Henry David Thoreau was an American essayist, poet and practical philosopher, who was best-known for his autobiographical account in the woods under the title, Walden, published in 1854. His essay, Civil Disobedience, published in 1849, exerted influence on Gandhi's passive resistance campaigns, on martin Luther King, Jr. And the politics of the British Labor Party. His famous essay was an account of an overnight visit in 1846 in jail for refusing to pay his taxes in protest against the Mexican War and the extension of slavery. Thoreau also lectured and wrote about the evils of slavery and helped escaping slaves. He exemplified one with the courage to live and stand against the trend of his own time. He had a deep passion for natural surroundings. In his work, Resistance to Civil Government, Thoreau recommended disobeying unjust laws, saying that men should be men first and subject afterwards and that it was not desirable to cultivate a respect for the law so much as for the right (Thoreau 1849). He also warned that working for money alone would never bring happiness and advocated that individuals must resist conformity in the search for truth and bewailed his contemporaries' fascination for news and gossips.

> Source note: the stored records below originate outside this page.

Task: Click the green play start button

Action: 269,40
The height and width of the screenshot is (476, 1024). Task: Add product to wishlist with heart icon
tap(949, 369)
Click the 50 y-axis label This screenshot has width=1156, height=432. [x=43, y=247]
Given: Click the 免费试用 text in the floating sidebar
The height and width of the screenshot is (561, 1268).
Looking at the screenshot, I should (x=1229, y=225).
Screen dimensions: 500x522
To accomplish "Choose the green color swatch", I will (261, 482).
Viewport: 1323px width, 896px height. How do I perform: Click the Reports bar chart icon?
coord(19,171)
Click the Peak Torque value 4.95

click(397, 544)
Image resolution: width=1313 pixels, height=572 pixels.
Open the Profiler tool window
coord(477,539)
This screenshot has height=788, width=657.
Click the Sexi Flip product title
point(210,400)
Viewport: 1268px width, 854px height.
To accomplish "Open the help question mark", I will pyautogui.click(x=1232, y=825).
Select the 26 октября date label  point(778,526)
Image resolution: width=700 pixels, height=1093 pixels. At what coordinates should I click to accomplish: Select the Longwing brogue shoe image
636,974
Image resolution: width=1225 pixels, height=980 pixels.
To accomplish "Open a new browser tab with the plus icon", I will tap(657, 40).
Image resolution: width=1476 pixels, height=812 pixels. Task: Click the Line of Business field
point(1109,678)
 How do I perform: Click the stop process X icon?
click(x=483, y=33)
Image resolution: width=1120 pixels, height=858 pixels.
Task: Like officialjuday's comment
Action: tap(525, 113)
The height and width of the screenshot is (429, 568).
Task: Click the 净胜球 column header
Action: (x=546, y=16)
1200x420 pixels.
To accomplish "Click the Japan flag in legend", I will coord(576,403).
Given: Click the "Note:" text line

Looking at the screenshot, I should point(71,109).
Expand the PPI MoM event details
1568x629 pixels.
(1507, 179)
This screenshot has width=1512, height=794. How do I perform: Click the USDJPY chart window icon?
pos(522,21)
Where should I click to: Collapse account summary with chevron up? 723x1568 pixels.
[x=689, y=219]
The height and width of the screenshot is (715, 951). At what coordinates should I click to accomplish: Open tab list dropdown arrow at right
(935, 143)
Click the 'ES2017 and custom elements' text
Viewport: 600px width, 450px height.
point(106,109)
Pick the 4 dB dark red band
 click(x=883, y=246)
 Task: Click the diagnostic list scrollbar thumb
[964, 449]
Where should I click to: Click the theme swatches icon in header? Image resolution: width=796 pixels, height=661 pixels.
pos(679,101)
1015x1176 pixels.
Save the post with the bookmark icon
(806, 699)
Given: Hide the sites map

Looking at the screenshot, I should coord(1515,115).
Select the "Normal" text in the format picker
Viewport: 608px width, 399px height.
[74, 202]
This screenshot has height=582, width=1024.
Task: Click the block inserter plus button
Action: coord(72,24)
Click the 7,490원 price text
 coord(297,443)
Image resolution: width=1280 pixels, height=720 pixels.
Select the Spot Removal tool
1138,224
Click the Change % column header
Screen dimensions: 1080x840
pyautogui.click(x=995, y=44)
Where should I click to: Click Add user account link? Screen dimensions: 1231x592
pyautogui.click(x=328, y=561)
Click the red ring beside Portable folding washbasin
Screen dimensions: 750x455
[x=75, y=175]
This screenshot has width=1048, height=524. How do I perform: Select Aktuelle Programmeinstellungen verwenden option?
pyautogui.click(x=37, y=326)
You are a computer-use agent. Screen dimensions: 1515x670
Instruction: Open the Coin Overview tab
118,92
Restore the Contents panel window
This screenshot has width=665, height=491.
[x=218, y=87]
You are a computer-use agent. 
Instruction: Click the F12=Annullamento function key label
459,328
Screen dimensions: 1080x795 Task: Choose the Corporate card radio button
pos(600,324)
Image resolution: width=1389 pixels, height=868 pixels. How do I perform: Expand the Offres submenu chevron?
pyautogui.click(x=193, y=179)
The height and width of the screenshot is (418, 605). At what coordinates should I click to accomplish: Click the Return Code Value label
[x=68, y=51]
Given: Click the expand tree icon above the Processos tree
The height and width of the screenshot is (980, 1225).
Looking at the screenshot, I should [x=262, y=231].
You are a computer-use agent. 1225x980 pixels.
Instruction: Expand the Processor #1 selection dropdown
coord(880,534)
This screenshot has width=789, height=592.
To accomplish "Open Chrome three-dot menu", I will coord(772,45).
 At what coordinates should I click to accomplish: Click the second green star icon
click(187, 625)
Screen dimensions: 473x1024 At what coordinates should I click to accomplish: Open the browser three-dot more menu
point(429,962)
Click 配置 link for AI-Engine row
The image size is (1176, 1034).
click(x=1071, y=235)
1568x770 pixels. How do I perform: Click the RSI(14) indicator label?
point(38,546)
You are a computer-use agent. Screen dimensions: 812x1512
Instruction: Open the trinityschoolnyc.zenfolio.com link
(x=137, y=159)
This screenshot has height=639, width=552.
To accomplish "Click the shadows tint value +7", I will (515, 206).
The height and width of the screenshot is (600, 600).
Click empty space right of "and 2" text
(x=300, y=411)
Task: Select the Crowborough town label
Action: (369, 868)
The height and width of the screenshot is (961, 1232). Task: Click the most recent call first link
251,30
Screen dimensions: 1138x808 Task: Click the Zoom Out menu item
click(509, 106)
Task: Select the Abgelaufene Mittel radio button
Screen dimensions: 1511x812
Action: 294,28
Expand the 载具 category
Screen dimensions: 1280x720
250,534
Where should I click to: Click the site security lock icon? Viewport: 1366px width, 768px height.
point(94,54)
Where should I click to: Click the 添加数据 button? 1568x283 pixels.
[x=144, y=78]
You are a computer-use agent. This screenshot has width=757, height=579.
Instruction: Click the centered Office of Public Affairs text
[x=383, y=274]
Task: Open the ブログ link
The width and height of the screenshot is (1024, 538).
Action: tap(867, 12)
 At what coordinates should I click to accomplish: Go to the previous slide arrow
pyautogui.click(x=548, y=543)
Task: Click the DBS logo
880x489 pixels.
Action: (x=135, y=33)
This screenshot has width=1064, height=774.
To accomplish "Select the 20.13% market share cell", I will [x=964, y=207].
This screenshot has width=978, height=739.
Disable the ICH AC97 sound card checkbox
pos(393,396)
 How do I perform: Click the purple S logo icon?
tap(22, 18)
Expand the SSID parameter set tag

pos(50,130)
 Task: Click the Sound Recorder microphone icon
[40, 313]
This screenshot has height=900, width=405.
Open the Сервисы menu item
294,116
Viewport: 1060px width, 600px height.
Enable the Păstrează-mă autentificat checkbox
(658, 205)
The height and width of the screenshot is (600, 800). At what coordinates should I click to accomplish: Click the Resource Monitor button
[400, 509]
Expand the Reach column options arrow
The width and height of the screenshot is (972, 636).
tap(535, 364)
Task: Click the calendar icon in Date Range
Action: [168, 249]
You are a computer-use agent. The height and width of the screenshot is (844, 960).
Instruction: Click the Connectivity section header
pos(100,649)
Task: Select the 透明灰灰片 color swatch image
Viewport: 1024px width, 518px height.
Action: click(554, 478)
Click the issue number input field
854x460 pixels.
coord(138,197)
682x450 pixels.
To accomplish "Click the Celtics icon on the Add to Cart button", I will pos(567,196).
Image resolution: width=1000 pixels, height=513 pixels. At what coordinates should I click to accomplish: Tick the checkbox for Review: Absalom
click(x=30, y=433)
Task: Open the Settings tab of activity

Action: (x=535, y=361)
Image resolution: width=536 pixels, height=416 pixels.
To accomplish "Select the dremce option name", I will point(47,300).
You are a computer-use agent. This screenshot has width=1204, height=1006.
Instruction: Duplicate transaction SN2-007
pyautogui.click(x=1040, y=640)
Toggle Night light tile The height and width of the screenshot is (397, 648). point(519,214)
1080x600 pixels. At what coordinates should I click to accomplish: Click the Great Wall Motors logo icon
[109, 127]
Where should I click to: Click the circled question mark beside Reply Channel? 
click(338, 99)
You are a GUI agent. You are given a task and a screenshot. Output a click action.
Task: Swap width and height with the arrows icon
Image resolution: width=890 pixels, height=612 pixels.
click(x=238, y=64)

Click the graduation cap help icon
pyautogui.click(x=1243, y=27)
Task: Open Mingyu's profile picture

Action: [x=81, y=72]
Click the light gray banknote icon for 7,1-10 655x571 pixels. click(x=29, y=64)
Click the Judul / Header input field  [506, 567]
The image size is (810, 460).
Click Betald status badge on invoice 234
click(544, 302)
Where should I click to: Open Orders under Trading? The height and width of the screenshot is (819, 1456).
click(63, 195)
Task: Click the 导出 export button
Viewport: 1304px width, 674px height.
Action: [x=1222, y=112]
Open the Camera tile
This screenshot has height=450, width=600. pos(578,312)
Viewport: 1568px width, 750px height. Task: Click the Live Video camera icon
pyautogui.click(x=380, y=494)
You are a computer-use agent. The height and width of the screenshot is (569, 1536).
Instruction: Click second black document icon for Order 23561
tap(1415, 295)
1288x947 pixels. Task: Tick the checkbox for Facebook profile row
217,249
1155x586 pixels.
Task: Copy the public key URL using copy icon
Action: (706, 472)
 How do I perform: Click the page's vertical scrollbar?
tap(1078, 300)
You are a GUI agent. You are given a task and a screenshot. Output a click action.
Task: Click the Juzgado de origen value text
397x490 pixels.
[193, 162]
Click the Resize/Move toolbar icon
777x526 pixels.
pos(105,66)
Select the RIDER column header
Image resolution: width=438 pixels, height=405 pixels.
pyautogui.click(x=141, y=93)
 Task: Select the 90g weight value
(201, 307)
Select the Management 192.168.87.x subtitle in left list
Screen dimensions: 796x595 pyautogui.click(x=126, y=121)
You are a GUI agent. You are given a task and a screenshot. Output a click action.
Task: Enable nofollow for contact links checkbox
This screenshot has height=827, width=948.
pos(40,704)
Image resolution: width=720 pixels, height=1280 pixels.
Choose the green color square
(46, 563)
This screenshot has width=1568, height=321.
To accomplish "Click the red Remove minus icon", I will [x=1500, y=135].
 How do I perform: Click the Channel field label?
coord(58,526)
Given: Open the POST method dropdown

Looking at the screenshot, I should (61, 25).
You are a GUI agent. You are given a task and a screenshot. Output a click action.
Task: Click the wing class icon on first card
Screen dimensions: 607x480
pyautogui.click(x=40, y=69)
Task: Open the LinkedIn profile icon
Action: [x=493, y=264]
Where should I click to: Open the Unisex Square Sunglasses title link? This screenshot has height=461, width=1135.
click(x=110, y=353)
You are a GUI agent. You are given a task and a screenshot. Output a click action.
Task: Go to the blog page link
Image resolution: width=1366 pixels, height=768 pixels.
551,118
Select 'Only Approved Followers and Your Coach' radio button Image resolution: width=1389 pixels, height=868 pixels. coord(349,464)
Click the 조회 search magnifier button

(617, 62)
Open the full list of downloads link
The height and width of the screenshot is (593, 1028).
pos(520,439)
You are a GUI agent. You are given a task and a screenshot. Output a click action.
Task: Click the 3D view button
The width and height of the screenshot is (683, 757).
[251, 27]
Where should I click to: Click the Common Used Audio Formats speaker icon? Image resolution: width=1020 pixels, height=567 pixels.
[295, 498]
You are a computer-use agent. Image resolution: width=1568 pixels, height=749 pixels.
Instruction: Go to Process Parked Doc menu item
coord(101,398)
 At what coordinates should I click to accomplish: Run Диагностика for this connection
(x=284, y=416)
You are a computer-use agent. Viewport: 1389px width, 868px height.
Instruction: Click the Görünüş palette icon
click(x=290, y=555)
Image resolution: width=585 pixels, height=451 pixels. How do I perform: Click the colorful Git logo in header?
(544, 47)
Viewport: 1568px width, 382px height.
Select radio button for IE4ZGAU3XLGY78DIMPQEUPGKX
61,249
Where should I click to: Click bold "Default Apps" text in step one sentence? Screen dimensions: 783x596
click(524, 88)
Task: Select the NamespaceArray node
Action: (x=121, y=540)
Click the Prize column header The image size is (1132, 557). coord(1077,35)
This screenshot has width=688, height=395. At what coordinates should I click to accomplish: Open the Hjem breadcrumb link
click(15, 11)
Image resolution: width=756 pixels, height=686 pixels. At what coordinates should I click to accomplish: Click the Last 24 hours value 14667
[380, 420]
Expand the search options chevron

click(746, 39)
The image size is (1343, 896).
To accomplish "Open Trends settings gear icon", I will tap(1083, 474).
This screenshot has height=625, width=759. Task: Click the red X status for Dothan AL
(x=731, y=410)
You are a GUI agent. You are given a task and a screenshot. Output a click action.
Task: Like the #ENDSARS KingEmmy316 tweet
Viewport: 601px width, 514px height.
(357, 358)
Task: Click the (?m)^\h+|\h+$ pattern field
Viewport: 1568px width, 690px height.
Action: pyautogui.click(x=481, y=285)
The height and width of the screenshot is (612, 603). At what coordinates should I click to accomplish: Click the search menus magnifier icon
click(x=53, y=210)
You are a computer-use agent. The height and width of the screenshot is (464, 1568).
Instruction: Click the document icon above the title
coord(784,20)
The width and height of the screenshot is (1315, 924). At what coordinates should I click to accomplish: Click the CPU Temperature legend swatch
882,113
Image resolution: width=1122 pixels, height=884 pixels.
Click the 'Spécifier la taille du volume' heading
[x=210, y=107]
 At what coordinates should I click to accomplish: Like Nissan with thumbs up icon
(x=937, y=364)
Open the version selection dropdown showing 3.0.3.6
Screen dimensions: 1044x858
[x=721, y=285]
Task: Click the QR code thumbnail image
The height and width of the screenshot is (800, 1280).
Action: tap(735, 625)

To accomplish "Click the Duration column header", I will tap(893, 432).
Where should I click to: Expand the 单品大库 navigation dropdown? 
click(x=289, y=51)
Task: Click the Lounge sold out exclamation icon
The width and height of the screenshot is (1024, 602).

Money and happiness were the subjects of the book on the private conversations between the Dalai Lama and Howard Cutler with the title the Art of Happiness (2003). Cutler asked the Tibetan leader about practices, which can help others become happier, stronger and less afraid. In discussing job dissatisfaction in many people, the Dalai Lama said that small changes in one's attitude alone would reinvigorate a job that has lost its savor. He must view the situation from a larger perspective, such as realizing how fortunate one is for having the job, which others cannot or did not have. One should also let go of the resentment and anger in his or her job in order to achieve optimal mental, physical and spiritual well-being. Insufficient wages, boredom and a lack of challenge at work can also bring on unhappiness. The Dalai Lama responded that money was a poor source of self-esteem and one should not constantly focus on it. One or the worker should also counteract boredom and a lack of challenge by cultivating enthusiasm and looking out for challenges to sharpen one's mind.